We have had tremendous success at the state and federal level with either at state-level governor's being a democrat or being a republican, or a president being a democrat or republican. We've been able to have really good operations, perform very, very well, and provide great value to our partners regardless of who's in the White House or who's in the Governor's residence in a respective state. And that's our focus, just to make sure that we continue to do a great job every day, have high quality operations, and then provide great value back to the taxpayers of that respective jurisdiction.
And at the end of the day, again over the 30 years, again, regardless of who gets elected in office, once they get in office and they do appreciate the value and the track record and [performance], we've had great success on renewing our contracts. And that's the other thing I would point to is that over the last 6-7 years, again with changes in leadership both at state and federal level, we've had renewal rates on our contracts north of 90%.
So there is a lot of pundits on cable TV that have a lot of views on this election season that we find ourselves in. I think the best thing to kind of look at as I think about this business and our industry, is looking over our last 30 years, which I think is a very good indicator on how we've been successful regardless of changes in leadership at the state or federal level.
David Garfinkle - EVP, CFO
And one additional point, just to be clear, under long-standing policy, we don't lobby for any legislation that would determine the basis or a duration of an individual's incarceration or detention.
Andrew Berg - Analyst
Yes, I know. And I think you guys have been pretty clear in the past. And I agree. I think the service provided is needed, given the physical plan of a lot of the federal facilities. It makes perfect sense. I just wasn't sure whether there's anything you could do, lobbying or otherwise, to maybe try and offset some of the potential rhetoric that comes out. But I think the need for business is clearly there. It's more the rhetoric that I was addressing.

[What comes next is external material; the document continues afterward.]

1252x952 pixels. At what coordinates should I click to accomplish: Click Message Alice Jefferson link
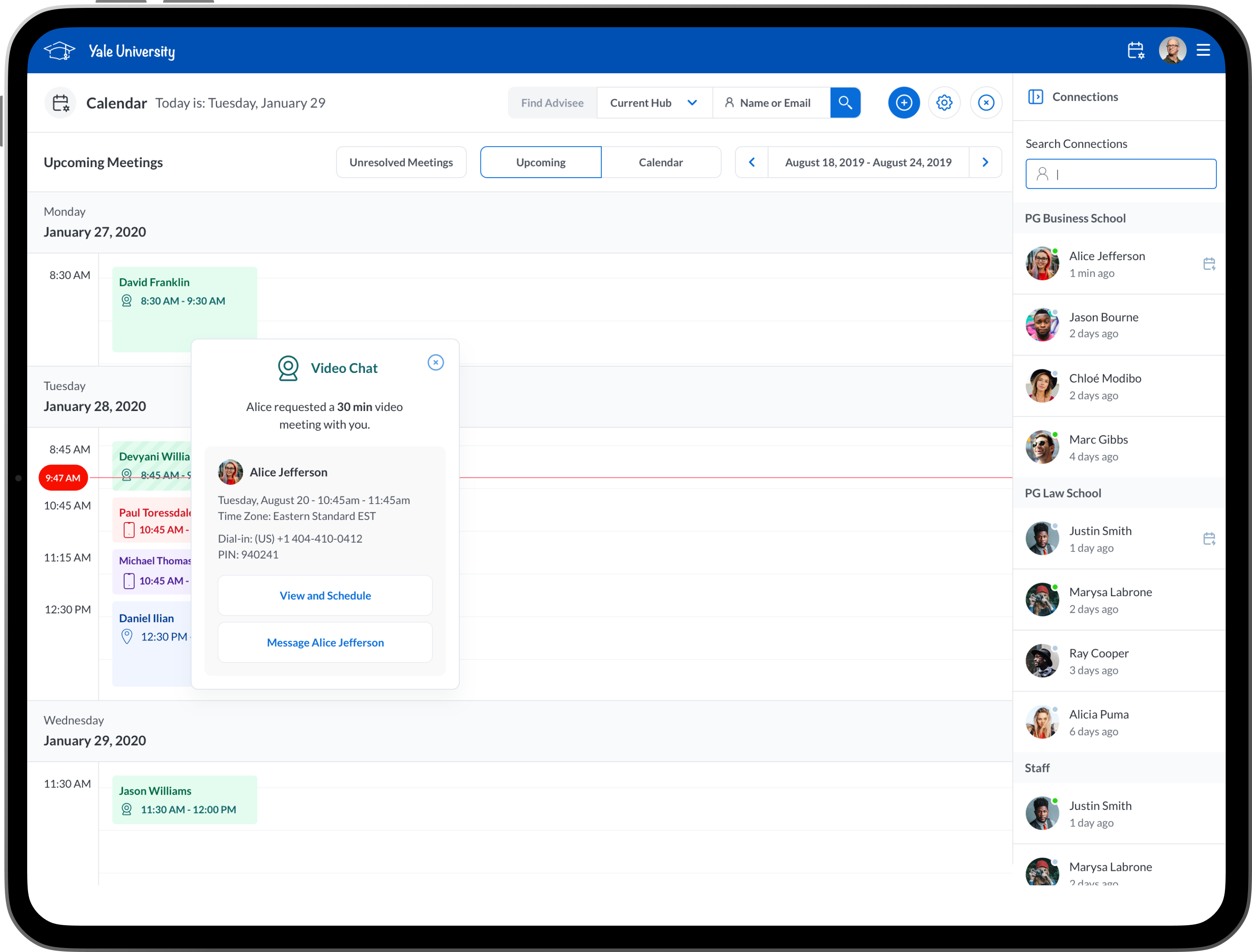pyautogui.click(x=325, y=643)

Damon Hininger - President, CEO
Yes, one thing I will say that we've done very effectively to your point, is we're constantly, on a daily basis, educating the stakeholders at the local, state and federal level. And that includes me going to DC or meeting with folks within respective states to really truly help them understand exactly what we do, the value we provide, and the quality of our operations. So that's a constant, regardless if there's an election going on or not. That's just something in our DNA that we can do every day, just to make sure.
Because there is a lot of turnover. I mean we're all focused on the national elections. But I think in the last four or five years, there's been over 1,000 new legislators within respective state capitals around the country. And so that's just a constant process where you're making sure that when someone's new to office, and we've got an operation within the respective district or state, that they're aware of who we are, what we do, the quality of operations, and with that, making sure before they have a view or a comment or have an opinion, not only that they understand exactly what we do, but also talk to our partners.

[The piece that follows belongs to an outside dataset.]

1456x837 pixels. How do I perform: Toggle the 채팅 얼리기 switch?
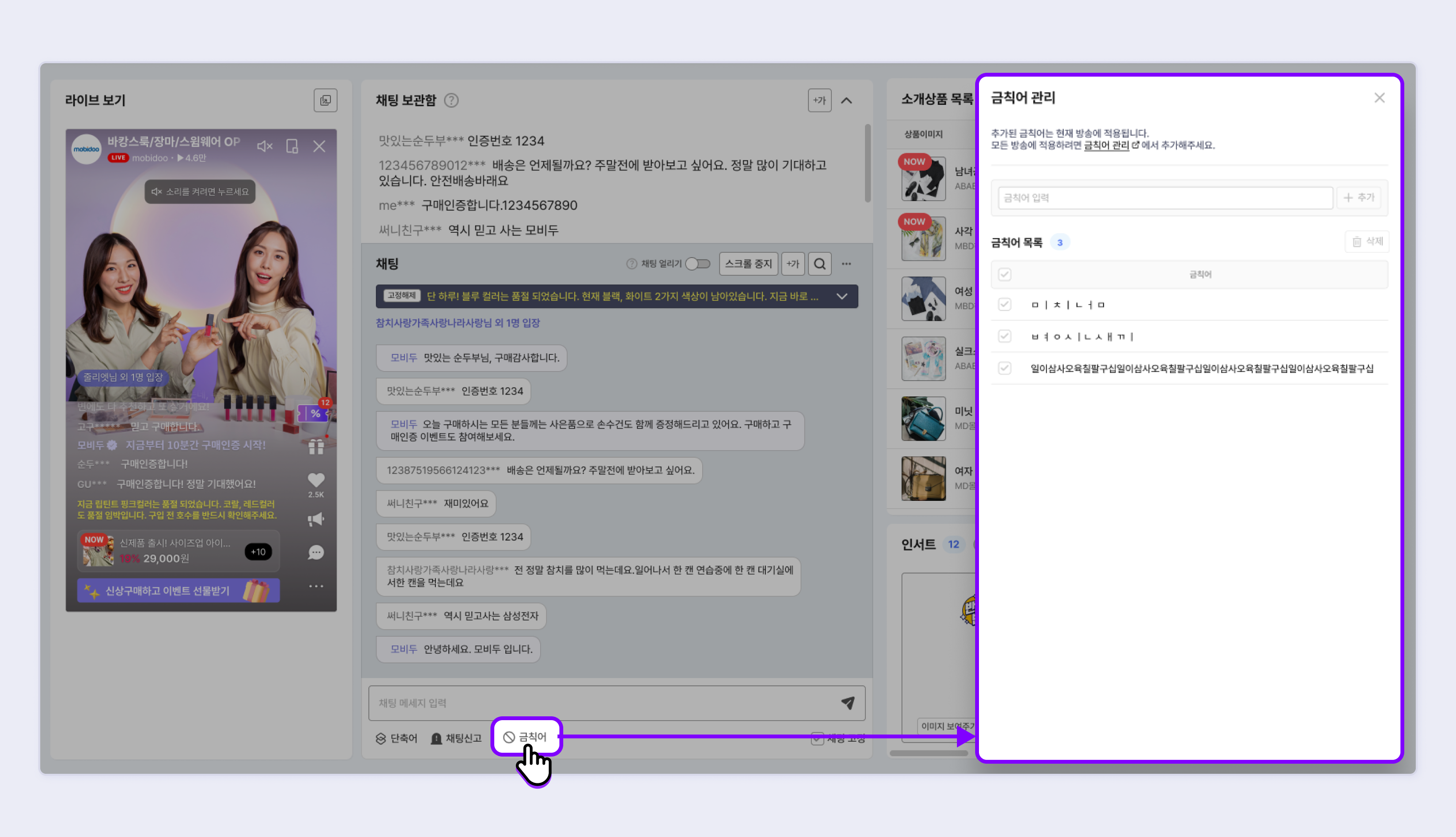[x=698, y=264]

Our partners are directors of corrections, the people that we work with day in and day out. If we're not doing a good job in their eyes, we wouldn't be renewing contracts at 90%, and they would obviously have serious concerns about moving forward with the private sector. So that's a constant process. And that just doesn't happen during election season.
Andrew Berg - Analyst
Got you. Okay, thank you.
Operator
Thank you. And it appears we have no further questions at this time.
Damon Hininger - President, CEO
All right. Well, thank you very much. We really appreciate you participating on our call today, and we look forward to reporting on our progress in the August earnings call. So thanks again, and have a great day.
Operator
Thank you. This does conclude today's conference call. You may disconnect, and have a great day.